[[ GIVEN ENTRIES open ]]
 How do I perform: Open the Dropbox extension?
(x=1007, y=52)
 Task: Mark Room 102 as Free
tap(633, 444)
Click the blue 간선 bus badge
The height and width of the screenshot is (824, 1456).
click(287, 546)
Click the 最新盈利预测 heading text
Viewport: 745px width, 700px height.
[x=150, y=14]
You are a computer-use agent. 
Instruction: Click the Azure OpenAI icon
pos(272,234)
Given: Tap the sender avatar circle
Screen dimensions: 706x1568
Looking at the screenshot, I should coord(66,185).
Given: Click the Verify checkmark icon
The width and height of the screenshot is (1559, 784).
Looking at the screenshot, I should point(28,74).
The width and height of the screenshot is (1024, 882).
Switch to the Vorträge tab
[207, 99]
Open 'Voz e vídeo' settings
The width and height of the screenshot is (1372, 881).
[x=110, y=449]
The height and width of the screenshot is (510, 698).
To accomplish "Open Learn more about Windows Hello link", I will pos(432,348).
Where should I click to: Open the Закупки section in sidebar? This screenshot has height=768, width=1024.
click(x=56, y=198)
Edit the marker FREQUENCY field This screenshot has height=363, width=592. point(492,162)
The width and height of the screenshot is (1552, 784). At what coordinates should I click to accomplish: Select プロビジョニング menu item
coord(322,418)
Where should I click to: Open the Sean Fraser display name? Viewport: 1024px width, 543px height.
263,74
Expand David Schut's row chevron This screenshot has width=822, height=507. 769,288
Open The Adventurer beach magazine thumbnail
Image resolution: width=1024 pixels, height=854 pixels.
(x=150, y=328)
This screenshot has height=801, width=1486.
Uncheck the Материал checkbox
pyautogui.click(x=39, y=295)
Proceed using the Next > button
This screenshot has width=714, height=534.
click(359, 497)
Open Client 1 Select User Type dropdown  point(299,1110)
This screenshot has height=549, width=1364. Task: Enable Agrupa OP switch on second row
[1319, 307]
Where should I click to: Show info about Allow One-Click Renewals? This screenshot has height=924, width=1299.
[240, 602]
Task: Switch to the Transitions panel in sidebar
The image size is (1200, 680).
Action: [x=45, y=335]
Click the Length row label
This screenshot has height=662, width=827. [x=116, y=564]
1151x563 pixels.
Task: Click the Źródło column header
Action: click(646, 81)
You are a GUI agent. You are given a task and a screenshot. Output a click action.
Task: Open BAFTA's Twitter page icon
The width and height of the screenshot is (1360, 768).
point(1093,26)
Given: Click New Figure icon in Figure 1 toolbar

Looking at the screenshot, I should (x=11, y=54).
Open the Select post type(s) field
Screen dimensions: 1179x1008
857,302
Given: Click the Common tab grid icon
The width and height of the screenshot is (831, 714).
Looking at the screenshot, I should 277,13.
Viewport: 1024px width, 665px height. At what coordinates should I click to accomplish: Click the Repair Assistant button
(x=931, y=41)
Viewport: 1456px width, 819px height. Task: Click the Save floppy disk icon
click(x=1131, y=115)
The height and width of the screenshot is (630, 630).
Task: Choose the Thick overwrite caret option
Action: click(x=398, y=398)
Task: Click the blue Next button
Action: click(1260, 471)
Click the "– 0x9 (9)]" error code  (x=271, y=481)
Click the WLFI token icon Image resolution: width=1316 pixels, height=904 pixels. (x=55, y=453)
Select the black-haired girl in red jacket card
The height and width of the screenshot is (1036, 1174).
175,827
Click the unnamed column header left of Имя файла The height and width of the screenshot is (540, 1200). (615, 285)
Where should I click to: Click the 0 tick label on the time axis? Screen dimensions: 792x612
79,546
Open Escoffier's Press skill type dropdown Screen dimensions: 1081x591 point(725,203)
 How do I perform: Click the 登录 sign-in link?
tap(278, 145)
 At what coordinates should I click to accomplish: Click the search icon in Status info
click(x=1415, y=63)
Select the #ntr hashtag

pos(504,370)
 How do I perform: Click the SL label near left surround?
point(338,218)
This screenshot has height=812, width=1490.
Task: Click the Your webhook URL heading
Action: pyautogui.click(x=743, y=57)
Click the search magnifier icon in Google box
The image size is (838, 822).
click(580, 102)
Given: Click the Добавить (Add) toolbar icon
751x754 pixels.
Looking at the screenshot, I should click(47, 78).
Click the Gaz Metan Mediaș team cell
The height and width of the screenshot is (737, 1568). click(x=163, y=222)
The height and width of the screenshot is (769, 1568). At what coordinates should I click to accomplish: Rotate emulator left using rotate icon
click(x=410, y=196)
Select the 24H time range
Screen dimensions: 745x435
[[ GIVEN ENTRIES closed ]]
*TASK BRIEF*. Find the word "agent" in the entries above. Copy every line that has it.

*RESULT BELOW*.
You are a computer-use agent. 
You are a GUI agent. You are given a task and a screenshot. Output a click action.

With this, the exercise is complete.